Старый пасечник, кланяясь, попятился из пещеры. Хоннор изумленно смотрел ему вослед:
-- Что это с ним? Про что это он? Кого лицезреть?
Мелисента рассмеялась:
-- Не бери в голову, Хоннор. Пойдем-ка лучше спать - завтра будет тяжелый день.
Глава 7.
Голод не дал разбойникам спать. Они остановились прямо на дороге, не расседлывая лошадей, чтобы во тьме не пропустить вход в долину, где притаилась Шоша - деревня пасечников. На рассвете двинулись вперед, и очень скоро отыскали долину. Кинулись торопливо разбирать и растаскивать завал из колючих ветвей горной акации, перегородивший узкую горловину ущелья. Там, за завалом, раскинулась богатая деревня, полная сытной еды, медовой браги и пухленьких, робких женщин. Разбойники хохотали: "Глупые пасечники надеются, что нас остановит какой-то убогий завал?!" Голодные и злые, раздраженные близостью и недоступностью добычи, они вламывались в путаницу колючих ветвей, не обращая внимания на острые длинные шипы, впивающиеся в тело. И уж совсем никто из них не обратил внимания, что эти шипы густо обрызганы горьким, медвяно пахнущим сиропом... Зато, едва лишь первые солнечные лучи обогрели землю, пчелы из целого десятка ульев, поставленных за сгоревшим домом Шоннана, учуяли самый желанный для себя, дивный аромат - запах горького падевого меда...
Мед, собранный с цветов дурмана и белладонны, превращает мирный и деловитый пчелиный рой в облако летучей ярости и боли. Пчеловоды усердно уничтожают эти растения на своих медоносных лугах. Но старый Шошон посеял запретные цветы на отдаленной лесной поляне, куда не долетают пчелы из обычных ульев, потому что знающие лекари покупают падевый мед по самой дорогой цене. Десять пчелиных роев, покинув ульи с первыми лучами солнца, мгновенно облепили перепачканных сиропом разбойников, жадно слизывая пьянящее лакомство. Конечно, те принялись отмахиваться и отбиваться от такой напасти. В тот же миг одурманенные, разъяренные пчелы пустили в ход свои ядовитые жала. Такого бешеного воя горы и долины не слыхали от сотворения мира! Да, наверное, и не услышат больше никогда...
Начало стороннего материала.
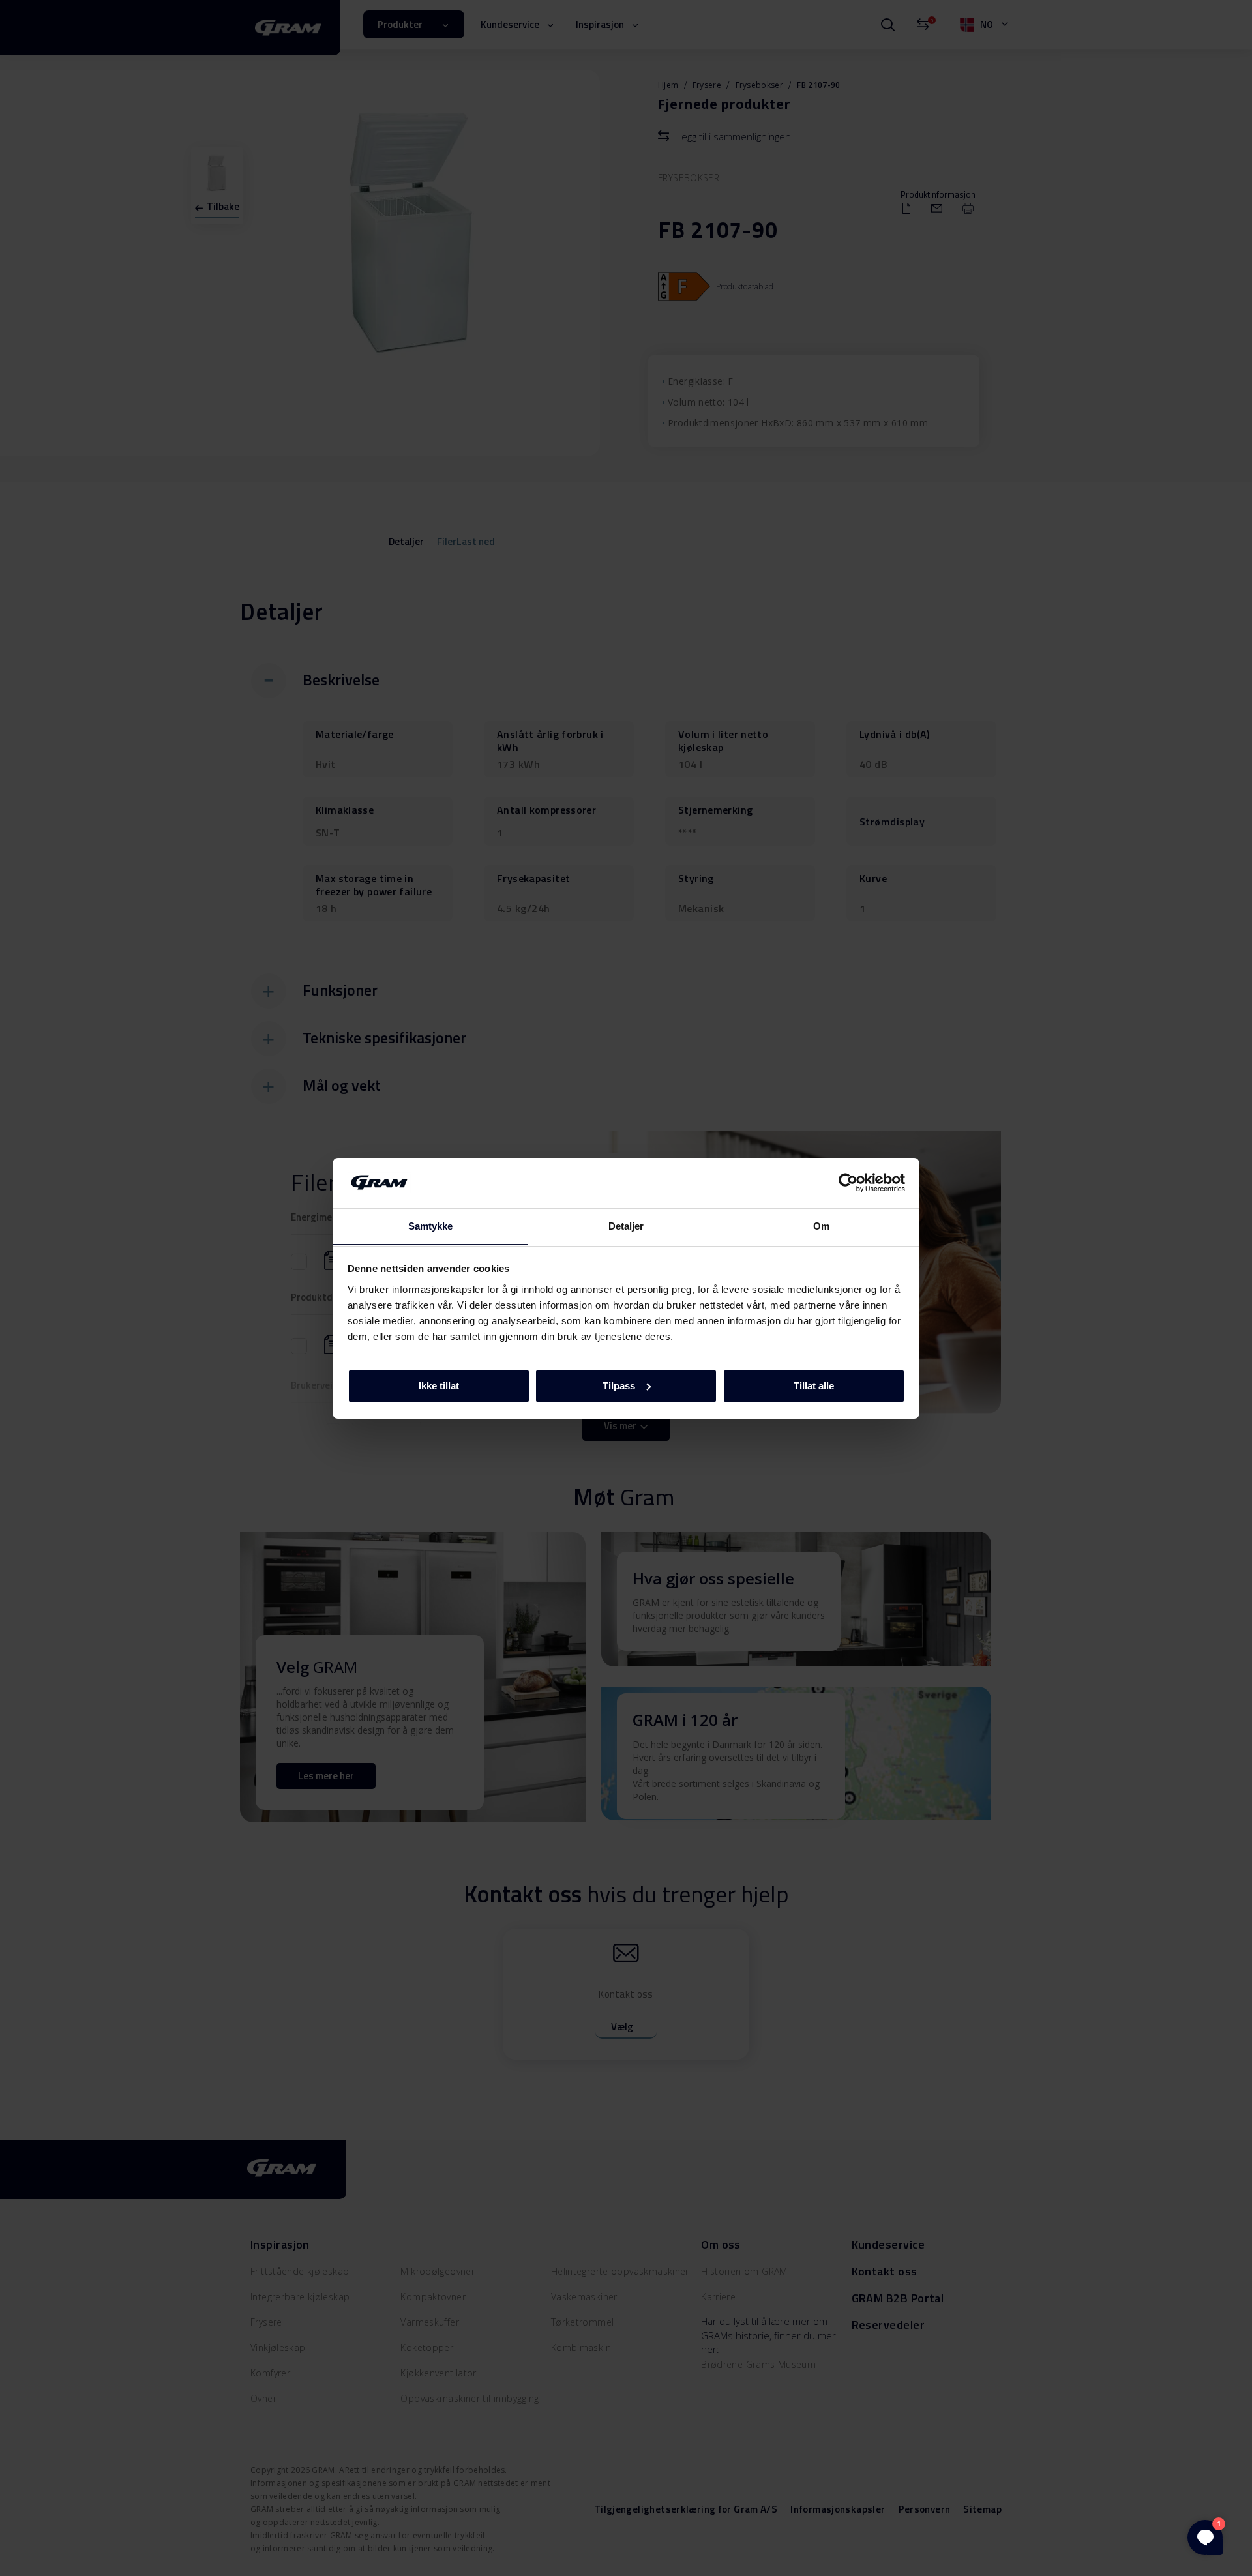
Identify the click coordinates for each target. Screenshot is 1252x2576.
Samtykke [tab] (430, 1225)
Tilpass (619, 1385)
Хоннор неосторожно приблизился слишком близко ко входу в долину - хотелось посмотреть, что случилось с нападавшими. Потом неделю щеголял распухшей скулой. Разбойникам пришлось гораздо хуже - лишь немногие благополучно ускакали на лошадях. Несколько человек, пытавшихся убежать по дороге, пчелы закусали до смерти. Некоторые спасались в реке - увы, не все из них умели плавать. Только семерым удалось выбраться из реки живыми.
Глава 8.
Легче всех отделался тот самый молодой разбойник, которого, ругаясь и ворча, приволок из леса Шоннан. Разбойника звали Кертис. Мальчишка оказался услужливым и расторопным. Ему-то и пришлось вместе с Мелисентой день и ночь крутиться, как белке в колесе, ухаживая за товарищами. Вид они имели жалкий - царапины и занозы от шипов акаций гноились и нарывали. Лица, шеи и руки распухли от пчелиных укусов, уши торчали бесформенными лепёшками, лысины бугрились желваками. Один из разбойников пытался спастись, зарывшись в кучу прошлогодних листьев - куча оказалась маловата для такого дела, и теперь он мог лежать только на животе, оттопырив распухший, как подушка, зад. У другого пострадало место более чувствительное, и пленные разбойники от досады и безделья целыми днями изводили его солеными шутками и ехидными смешками. Он краснел, сопел, втягивал голову в плечи. В конце концов не выдержал - кинулся с кулаками на очередного обидчика. Кертис едва разнял дерущихся, заполучив при этом пару крепких оплеух и разбитый нос.